About this task ->
Look through the entries below, please, and copy every line with the word "size".

Records shown ->
>>
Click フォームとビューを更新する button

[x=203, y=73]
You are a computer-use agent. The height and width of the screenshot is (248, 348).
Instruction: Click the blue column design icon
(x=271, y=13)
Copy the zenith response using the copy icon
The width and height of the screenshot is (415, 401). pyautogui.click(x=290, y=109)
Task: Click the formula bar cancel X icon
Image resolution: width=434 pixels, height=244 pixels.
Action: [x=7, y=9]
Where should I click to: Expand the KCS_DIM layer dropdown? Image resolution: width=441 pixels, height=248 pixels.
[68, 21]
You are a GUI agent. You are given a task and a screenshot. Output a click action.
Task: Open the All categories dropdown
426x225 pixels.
<<
>>
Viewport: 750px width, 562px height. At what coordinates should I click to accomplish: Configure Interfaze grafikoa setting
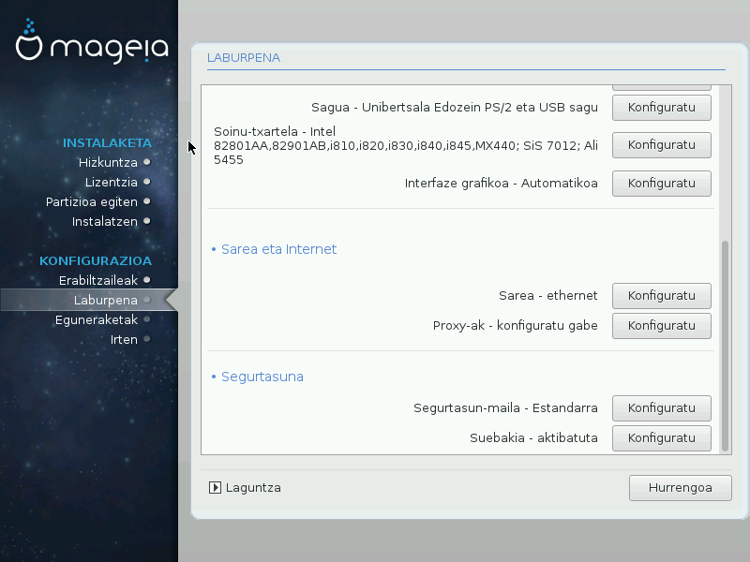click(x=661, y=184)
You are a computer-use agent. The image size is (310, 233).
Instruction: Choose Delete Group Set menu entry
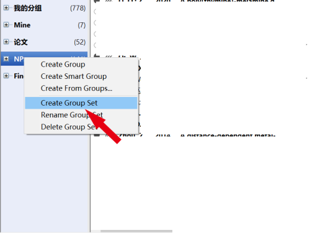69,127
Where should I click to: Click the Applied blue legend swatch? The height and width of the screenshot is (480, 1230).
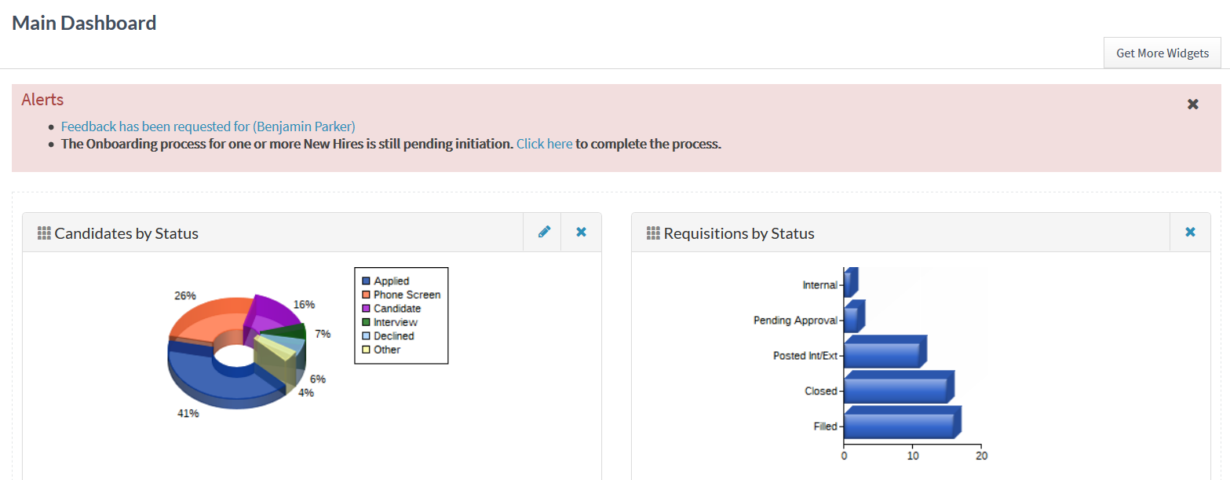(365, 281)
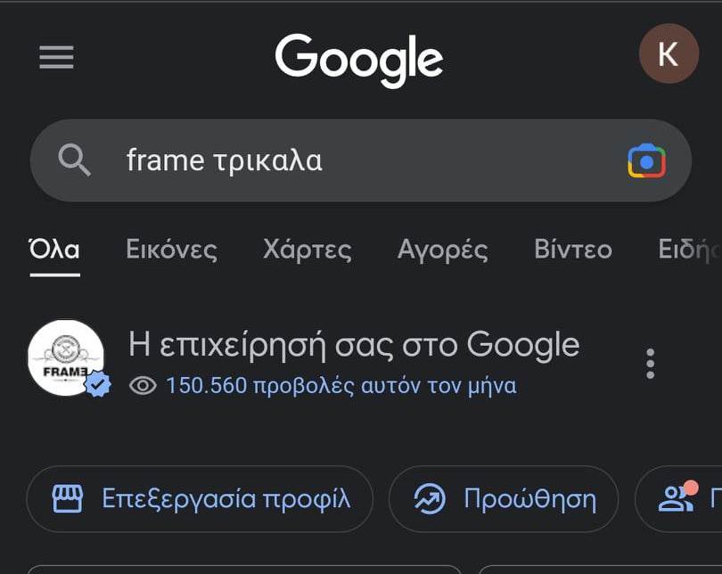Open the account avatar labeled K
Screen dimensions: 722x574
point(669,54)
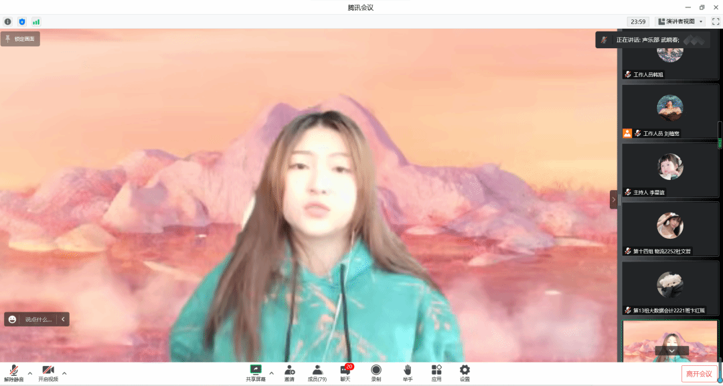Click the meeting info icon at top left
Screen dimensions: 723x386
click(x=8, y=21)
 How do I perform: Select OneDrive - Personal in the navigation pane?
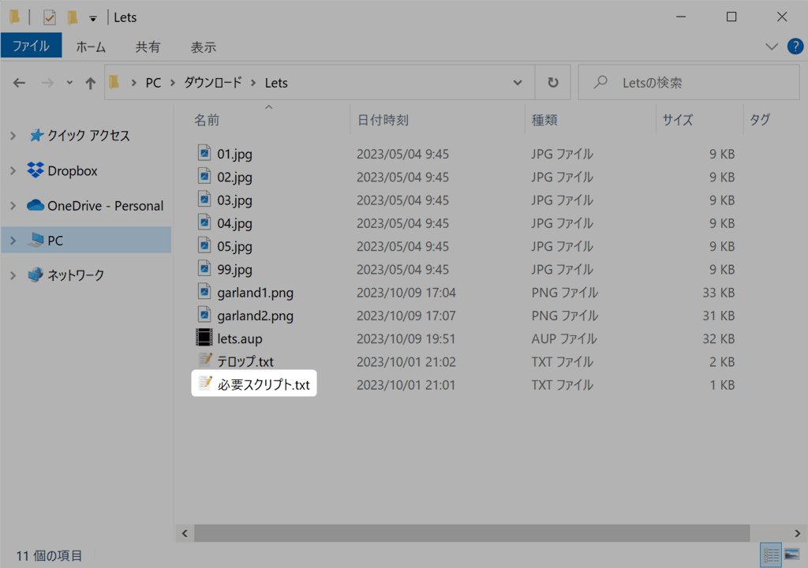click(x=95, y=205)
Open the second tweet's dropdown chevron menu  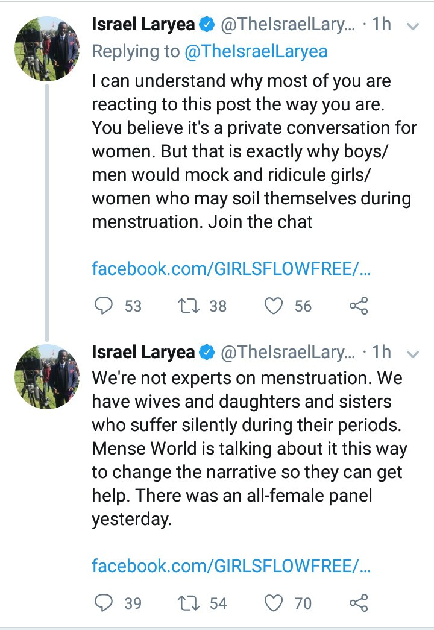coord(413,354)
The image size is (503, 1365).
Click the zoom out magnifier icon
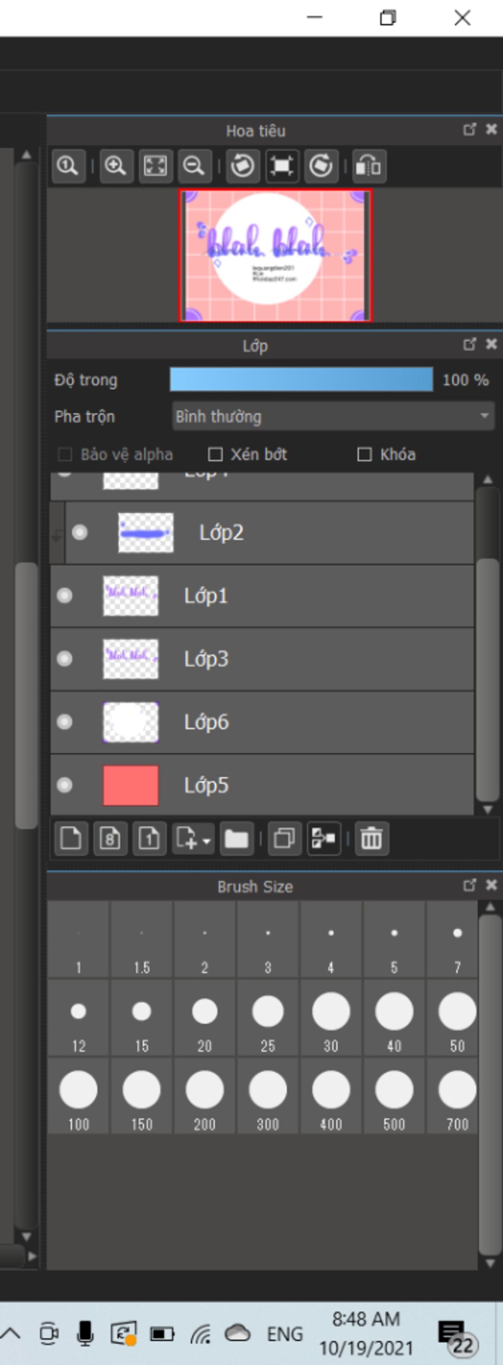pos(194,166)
<<
>>
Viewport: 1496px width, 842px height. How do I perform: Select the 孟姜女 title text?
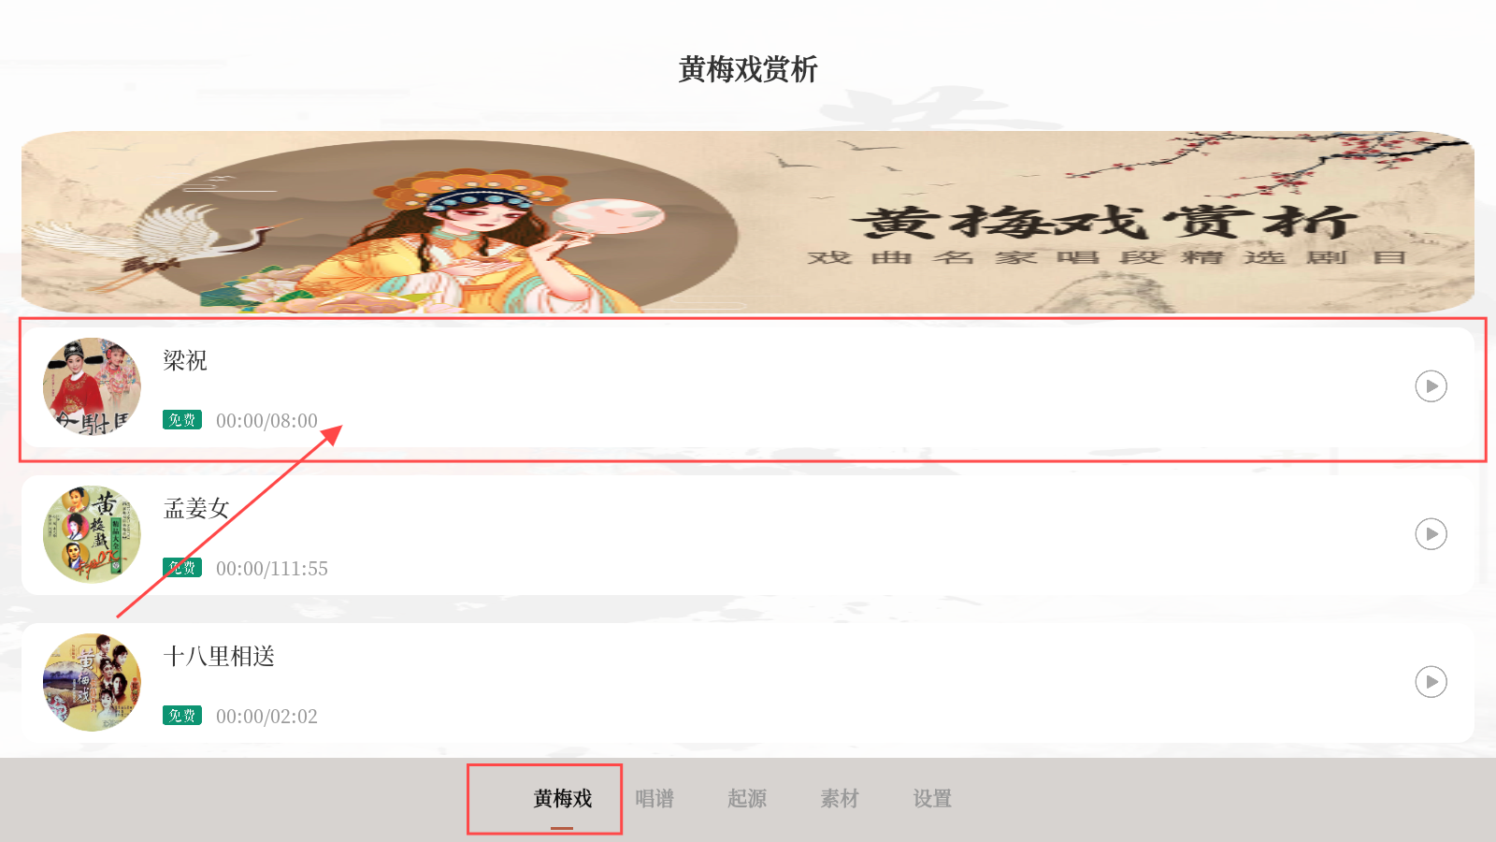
<<
Answer section ->
You are a computer-use agent. The image size is (310, 233).
The image size is (503, 1365).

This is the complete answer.